● **Extrait du document**

+-------+

Dans un article consacré aux Cahiers vaudois1, M. Jean-Louis Kuffer écrit: Avec le recul d’un siècle, la restriction ramuzienne au «canton de Vaud seul» peut laisser songeur, et l’on verra Romain Rolland déplorer les partis pris anti-genevois ou anti-alémaniques des compères (les fondateurs des Cahiers, réd.), alors que l’Europe bascule dans le chaos.

M. Kuffer répond à Ramuz dont il cite un peu plus haut une lettre à Budry de 1912: Je voudrais […] que vous appeliez vos cahiers: Cahiers vaudois. Il faut insister là-dessus, […] que c’est du canton de Vaud seul qu’il peut sortir chez nous quelque chose et que c’est cette terre-là seule qui donnera un jour des fruits.

Le terme de «restriction» à propos de Ramuz et du Canton de Vaud est malheureux. Sur le plan littéraire, j’imagine pourtant que M. Kuffer est le dernier à contester la souveraineté entière de l’écrivain, de l’artiste en général, quant au choix de ses thèmes. La justification du choix artistique, c’est le résultat. Avec Ramuz, le résultat s’impose.

On ne voit d’ailleurs pas en quoi Ramuz aurait été un écrivain moins restreint, un écrivain plus «universel», s’il avait pris la Suisse, ou l’Europe, ou le monde plutôt que le Canton comme cadre ou référence de sa création.

Les partis pris anti-genevois et anti-alémaniques, l’affrontement entre les partisans d’un art suisse et ceux d’un art romand, ou francophone, ou rhodanien, le pugilat entre Gonzague de Reynold et Charles-Albert Cingria, tout cela est marginal et ne doit pas détourner notre attention de l’essentiel, c’est-à-dire de la géniale création des Cahiers vaudois. La déploration, plus affective que littéraire, de Romain Rolland reste à la périphérie des choses.

+-------+

● **Tâche demandée**
Recopiez le passage de l'extrait sur Ramuz et les Cahiers vaudois depuis "On ne voit d’ailleurs" jusqu'à "de sa création." inclus.

● **Extrait des données**

+-------+

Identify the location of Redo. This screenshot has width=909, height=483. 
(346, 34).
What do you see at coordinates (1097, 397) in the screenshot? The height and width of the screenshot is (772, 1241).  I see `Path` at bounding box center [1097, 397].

+-------+

● **Réponse à la tâche**
On ne voit d’ailleurs pas en quoi Ramuz aurait été un écrivain moins restreint, un écrivain plus «universel», s’il avait pris la Suisse, ou l’Europe, ou le monde plutôt que le Canton comme cadre ou référence de sa création.